GIVEN INFORMATION:
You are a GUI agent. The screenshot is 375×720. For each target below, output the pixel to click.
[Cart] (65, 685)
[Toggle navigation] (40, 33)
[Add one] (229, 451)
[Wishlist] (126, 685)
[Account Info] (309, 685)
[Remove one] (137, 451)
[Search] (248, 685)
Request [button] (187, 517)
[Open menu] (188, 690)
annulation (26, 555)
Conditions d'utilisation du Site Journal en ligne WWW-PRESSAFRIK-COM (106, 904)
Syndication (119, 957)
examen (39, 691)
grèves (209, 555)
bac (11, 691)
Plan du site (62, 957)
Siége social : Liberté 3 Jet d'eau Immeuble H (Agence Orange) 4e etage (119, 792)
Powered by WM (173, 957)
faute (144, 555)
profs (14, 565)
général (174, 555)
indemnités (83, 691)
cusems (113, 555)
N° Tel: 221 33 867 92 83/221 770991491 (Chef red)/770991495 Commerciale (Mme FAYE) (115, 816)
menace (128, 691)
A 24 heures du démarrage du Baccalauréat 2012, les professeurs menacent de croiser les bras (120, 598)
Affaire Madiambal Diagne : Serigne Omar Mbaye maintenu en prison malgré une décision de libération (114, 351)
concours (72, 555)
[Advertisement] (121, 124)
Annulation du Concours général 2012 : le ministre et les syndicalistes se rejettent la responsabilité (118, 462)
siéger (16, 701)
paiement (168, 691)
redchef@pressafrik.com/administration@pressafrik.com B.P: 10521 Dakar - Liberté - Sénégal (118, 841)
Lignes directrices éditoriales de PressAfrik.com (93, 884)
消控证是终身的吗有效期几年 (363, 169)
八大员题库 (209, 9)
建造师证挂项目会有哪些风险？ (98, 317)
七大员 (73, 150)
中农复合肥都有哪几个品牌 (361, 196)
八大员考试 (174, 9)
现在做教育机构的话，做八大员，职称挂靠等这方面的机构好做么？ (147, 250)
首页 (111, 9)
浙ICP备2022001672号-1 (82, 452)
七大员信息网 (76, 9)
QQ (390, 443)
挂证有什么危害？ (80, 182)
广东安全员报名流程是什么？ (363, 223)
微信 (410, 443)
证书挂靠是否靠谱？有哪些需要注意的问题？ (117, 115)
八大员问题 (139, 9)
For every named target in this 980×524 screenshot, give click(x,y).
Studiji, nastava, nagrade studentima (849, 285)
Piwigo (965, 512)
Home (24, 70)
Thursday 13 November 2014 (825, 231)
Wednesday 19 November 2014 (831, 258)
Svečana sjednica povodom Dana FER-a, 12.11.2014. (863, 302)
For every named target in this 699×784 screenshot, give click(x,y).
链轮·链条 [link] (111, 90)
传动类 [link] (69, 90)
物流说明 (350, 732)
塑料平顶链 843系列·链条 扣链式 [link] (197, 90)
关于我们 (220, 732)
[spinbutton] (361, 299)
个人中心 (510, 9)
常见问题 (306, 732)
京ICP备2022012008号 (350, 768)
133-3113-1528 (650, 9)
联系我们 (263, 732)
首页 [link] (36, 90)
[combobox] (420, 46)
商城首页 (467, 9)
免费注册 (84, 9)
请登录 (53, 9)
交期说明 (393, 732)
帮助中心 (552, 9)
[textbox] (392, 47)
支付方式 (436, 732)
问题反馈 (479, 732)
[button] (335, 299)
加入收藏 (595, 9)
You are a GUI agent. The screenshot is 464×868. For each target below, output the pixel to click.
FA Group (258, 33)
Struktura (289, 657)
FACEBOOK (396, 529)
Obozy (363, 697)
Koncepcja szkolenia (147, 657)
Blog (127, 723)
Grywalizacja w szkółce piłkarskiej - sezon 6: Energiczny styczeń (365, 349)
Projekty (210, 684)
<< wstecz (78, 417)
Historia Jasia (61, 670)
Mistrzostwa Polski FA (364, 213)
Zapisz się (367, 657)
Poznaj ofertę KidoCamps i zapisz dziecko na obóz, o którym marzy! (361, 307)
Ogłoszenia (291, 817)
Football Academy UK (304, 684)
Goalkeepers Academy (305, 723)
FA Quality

PROBLEM DESCRIPTION:
Rewrite the lines above, switching each occurrence of "target" to "item" and leaving everything else unchanged.

TASK SOLUTION:
You are a GUI agent. The screenshot is 375×720. For each item below, output the pixel to click.
[Cart] (65, 685)
[Toggle navigation] (40, 33)
[Add one] (229, 451)
[Wishlist] (126, 685)
[Account Info] (309, 685)
[Remove one] (137, 451)
[Search] (248, 685)
Request [button] (187, 517)
[Open menu] (188, 690)
annulation (26, 555)
Conditions d'utilisation du Site Journal en ligne WWW-PRESSAFRIK-COM (106, 904)
Syndication (119, 957)
examen (39, 691)
grèves (209, 555)
bac (11, 691)
Plan du site (62, 957)
Siége social : Liberté 3 Jet d'eau Immeuble H (Agence Orange) 4e etage (119, 792)
Powered by WM (173, 957)
faute (144, 555)
profs (14, 565)
général (174, 555)
indemnités (83, 691)
cusems (113, 555)
N° Tel: 221 33 867 92 83/221 770991491 (Chef red)/770991495 Commerciale (Mme FAYE) (115, 816)
menace (128, 691)
A 24 heures du démarrage du Baccalauréat 2012, les professeurs menacent de croiser les bras (120, 598)
Affaire Madiambal Diagne : Serigne Omar Mbaye maintenu en prison malgré une décision de libération (114, 351)
concours (72, 555)
[Advertisement] (121, 124)
Annulation du Concours général 2012 : le ministre et les syndicalistes se rejettent la responsabilité (118, 462)
siéger (16, 701)
paiement (168, 691)
redchef@pressafrik.com/administration@pressafrik.com B.P: 10521 Dakar - Liberté - Sénégal (118, 841)
Lignes directrices éditoriales de PressAfrik.com (93, 884)
消控证是终身的吗有效期几年 (363, 169)
八大员题库 (209, 9)
建造师证挂项目会有哪些风险？ (98, 317)
七大员 (73, 150)
中农复合肥都有哪几个品牌 (361, 196)
八大员考试 (174, 9)
现在做教育机构的话，做八大员，职称挂靠等这方面的机构好做么？ (147, 250)
首页 (111, 9)
浙ICP备2022001672号-1 (82, 452)
七大员信息网 (76, 9)
QQ (390, 443)
挂证有什么危害？ (80, 182)
广东安全员报名流程是什么？ (363, 223)
微信 (410, 443)
证书挂靠是否靠谱？有哪些需要注意的问题？ (117, 115)
八大员问题 (139, 9)
For every named item in this 980×524 screenshot, give click(x,y).
Studiji, nastava, nagrade studentima (849, 285)
Piwigo (965, 512)
Home (24, 70)
Thursday 13 November 2014 (825, 231)
Wednesday 19 November 2014 (831, 258)
Svečana sjednica povodom Dana FER-a, 12.11.2014. (863, 302)
For every named item in this 699×784 screenshot, give click(x,y).
链轮·链条 [link] (111, 90)
传动类 [link] (69, 90)
物流说明 (350, 732)
塑料平顶链 843系列·链条 扣链式 [link] (197, 90)
关于我们 (220, 732)
[spinbutton] (361, 299)
个人中心 (510, 9)
常见问题 (306, 732)
京ICP备2022012008号 (350, 768)
133-3113-1528 (650, 9)
联系我们 (263, 732)
首页 [link] (36, 90)
[combobox] (420, 46)
商城首页 (467, 9)
免费注册 (84, 9)
请登录 (53, 9)
交期说明 (393, 732)
帮助中心 (552, 9)
[textbox] (392, 47)
支付方式 (436, 732)
问题反馈 (479, 732)
[button] (335, 299)
加入收藏 (595, 9)
You are a GUI agent. The screenshot is 464×868. For each item below, output the pixel to click.
FA Group (258, 33)
Struktura (289, 657)
FACEBOOK (396, 529)
Obozy (363, 697)
Koncepcja szkolenia (147, 657)
Blog (127, 723)
Grywalizacja w szkółce piłkarskiej - sezon 6: Energiczny styczeń (365, 349)
Projekty (210, 684)
<< wstecz (78, 417)
Historia Jasia (61, 670)
Mistrzostwa Polski FA (364, 213)
Zapisz się (367, 657)
Poznaj ofertę KidoCamps i zapisz dziecko na obóz, o którym marzy! (361, 307)
Ogłoszenia (291, 817)
Football Academy UK (304, 684)
Goalkeepers Academy (305, 723)
FA Quality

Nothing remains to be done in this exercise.